Excerpt:
%%
I’ve found that so much of my experience in reading a book depends on when in my life I’m encountering it. By the time it arrived on my doorstep I had had several weeks of wondering what would become of my city and cities across the United States and around the world in the aftermath of quarantining and sheltering-in-place in the age of COVID-19. so this book hit different, as the kids say.

The premise is that cities are living, dynamic entities-anyone who lives in or has visited one probably knows and feels this to be true, but Jemisin works magic by looping us into a secret about how easy it is for the essence of cities to die. Our story starts with a Prologue by an unnamed character that was so potent I couldn’t help but be drawn in, rooting for this kid who is young and gifted and also poor and Black. He makes the acquaintance of an older guy who hips him to the fact that something strange is happening in New York and then we’re off to the races to save New York. We then meet people who are also living for the city. Our team of characters/boroughs are introduced in such an elegant way-beyond stereotypes or caricatures of the boroughs, Jemisin provides historical context and substance to explain how we’ve come to know Manny, Bronca, Brooklyn, Padmini, and Aislyn. 

The novel is a defiant allegory and for some it might feel too on the nose, but I think Jemisin’s prose keeps the story from being simplistic and the reader on their toes.
%%
[Stored data entries]
%%
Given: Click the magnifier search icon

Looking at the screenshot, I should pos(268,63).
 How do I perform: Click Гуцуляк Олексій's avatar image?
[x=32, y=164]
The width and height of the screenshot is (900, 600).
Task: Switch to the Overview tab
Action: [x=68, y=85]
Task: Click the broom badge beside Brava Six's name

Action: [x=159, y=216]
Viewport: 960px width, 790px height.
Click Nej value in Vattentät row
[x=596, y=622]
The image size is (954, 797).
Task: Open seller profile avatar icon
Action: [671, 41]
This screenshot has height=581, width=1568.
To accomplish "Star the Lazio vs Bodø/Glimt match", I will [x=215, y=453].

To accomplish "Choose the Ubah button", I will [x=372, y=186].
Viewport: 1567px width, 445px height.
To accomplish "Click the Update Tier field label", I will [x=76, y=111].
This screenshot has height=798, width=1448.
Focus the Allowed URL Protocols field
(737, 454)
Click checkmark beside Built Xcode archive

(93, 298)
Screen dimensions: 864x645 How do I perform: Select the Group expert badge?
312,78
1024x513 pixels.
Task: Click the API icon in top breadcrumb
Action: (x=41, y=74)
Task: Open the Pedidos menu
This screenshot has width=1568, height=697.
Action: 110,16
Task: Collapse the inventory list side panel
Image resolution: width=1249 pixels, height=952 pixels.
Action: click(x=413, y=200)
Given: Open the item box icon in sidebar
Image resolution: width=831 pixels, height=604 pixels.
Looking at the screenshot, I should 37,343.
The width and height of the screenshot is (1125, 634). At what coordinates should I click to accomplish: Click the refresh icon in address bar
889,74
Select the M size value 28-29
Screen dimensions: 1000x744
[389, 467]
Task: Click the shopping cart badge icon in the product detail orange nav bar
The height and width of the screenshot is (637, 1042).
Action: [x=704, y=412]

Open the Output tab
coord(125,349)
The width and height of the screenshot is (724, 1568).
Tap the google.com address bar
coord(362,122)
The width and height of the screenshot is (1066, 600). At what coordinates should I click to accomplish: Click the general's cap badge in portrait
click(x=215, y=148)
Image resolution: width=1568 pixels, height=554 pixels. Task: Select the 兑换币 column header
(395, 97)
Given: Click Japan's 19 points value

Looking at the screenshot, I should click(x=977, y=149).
%%
Exercise 1: Reproduce everything in the book review from "I’ve found that" down to "the kids say.", swapping "doorstep" for "porch".
Exercise 2: In the book review, which characters does Jemisin introduce as the team of characters/boroughs?
Exercise 3: Take the book review further by writing its next paragraph, beginning after its final sentence.

Your response 1:
I’ve found that so much of my experience in reading a book depends on when in my life I’m encountering it. By the time it arrived on my porch I had had several weeks of wondering what would become of my city and cities across the United States and around the world in the aftermath of quarantining and sheltering-in-place in the age of COVID-19. so this book hit different, as the kids say.

Your response 2: Manny, Bronca, Brooklyn, Padmini, and Aislyn.

Your response 3:
I don’t want to say much more because there’s so much delight and affirmation to be found in its pages. You have to experience it for yourself.

Who’s this story for? Me and you, your mama, and your cousin too. Seriously, if you’ve

  • Ever visited the city that never sleeps or wanted to

  • Known a New Yorker

  • Thought about community building

  • Protested against gentrification

  • Feared that your city is losing its unique qualities

  • Been craving a literary escape

If you haven’t read this book, stop, drop, turn around and patronize your favorite independent bookshop and buy the book.  Consider buying from Harriett’s Bookshop or The Booksmith. Once you receive your copy, do yourself a favor and listen to Stevie Wonder’s iconic song “Living for the City” before diving in. I think it’s a perfect complement to The City We Became.

Happy Reading!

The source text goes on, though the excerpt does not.